Google was initially an academic Internet search engine. The paper describing how the system was built (written by Lawrence Page and Sergey Brin) gave a good explanation of how quickly its spiders could possibly work. They built the first system to make use of multiple spiders, often three at a time. Each spider will keep around 300 web page connections open at any given time. At its maximum capacity, using 4 spiders, his system was able to scan over a hundred pages per second, creating around six hundred kilobytes of data.

Keeping everything running quickly meant creating a system to provide the spiders with the necessary data. Google’s first system had a server focused on providing URLs to spiders. Instead of using an online site provider for a domain name server that translates a server’s name into a web address, Google got its own DNS, so delays were minimized.

Every time a Google spider scanned an HTML web page, it took note of a couple of things:

what was on the website

Where the particular keywords were located.

Words appearing in subheadings, titles, meta tags along with other important positions were recorded for preferential consideration after a user performed a search. Google spiders were created to index every significant phrase on an entire page, skipping the “a”, “a” and “the” articles. Other spiders just take different approaches.

These different approaches are an attempt to help the spider operate faster and allow users to find their information more efficiently. For example, some spiders will keep an eye on what’s in the headings, subheadings, and links, combined with the top 100 most used words on the page and every word in the first 20 lines of text. Lycos is believed to make use of this method of scratching the web.
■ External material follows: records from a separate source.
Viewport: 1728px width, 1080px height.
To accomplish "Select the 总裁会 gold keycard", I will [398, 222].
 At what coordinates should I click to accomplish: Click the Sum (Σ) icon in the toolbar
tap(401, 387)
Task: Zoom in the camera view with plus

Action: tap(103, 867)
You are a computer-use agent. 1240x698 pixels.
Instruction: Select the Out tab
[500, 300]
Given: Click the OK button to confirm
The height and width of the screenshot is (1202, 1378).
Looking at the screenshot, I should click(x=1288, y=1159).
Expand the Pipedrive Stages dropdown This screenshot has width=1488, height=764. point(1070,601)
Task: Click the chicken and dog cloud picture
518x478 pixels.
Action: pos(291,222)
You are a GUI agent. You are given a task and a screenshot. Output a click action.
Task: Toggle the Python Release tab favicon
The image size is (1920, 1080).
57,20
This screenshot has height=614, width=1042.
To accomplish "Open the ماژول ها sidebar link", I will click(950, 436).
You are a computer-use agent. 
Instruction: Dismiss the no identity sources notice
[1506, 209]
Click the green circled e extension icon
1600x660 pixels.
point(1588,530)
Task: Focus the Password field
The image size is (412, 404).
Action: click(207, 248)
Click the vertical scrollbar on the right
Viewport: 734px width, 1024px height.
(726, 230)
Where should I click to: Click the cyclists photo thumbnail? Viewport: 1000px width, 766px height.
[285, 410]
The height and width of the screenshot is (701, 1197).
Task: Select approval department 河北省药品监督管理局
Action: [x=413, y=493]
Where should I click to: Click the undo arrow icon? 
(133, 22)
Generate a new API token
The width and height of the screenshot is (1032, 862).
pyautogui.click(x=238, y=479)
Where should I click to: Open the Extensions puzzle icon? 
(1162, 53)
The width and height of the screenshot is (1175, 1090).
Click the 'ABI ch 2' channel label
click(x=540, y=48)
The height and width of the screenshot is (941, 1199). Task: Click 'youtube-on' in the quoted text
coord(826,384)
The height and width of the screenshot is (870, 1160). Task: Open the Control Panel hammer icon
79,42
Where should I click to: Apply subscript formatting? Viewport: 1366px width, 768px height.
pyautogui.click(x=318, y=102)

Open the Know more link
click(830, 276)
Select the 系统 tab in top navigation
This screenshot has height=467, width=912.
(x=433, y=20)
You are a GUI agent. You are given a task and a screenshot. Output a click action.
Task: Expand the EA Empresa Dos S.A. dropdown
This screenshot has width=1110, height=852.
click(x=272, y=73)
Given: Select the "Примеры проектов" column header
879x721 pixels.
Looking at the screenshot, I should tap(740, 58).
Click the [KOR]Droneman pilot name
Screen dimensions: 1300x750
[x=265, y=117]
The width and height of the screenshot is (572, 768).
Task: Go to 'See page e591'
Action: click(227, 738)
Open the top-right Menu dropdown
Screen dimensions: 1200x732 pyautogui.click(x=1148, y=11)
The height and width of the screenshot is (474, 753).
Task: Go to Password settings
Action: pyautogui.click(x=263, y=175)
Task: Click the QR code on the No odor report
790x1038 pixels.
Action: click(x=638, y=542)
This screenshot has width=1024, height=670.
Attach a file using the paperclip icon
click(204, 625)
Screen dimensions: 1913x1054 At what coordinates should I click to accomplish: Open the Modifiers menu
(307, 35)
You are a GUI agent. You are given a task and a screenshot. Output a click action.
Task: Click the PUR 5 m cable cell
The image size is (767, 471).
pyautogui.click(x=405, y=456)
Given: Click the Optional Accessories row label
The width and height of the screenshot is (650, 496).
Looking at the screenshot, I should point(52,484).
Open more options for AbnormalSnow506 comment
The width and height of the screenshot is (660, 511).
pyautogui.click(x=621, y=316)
Other systems, for example AltaVista, go in another direction, indexing each and every word on an entire page, including “a”, “an”, “the” along with other “insignificant” words. The comprehensive aspect of this method is matched by other systems in that they direct to the invisible part of the web page, the meta tags.

With the major engines (Google, Yahoo, etc.) accounting for over 95% of searches done online, they have become a true marketing powerhouse for anyone who understands how they work and how they can be used.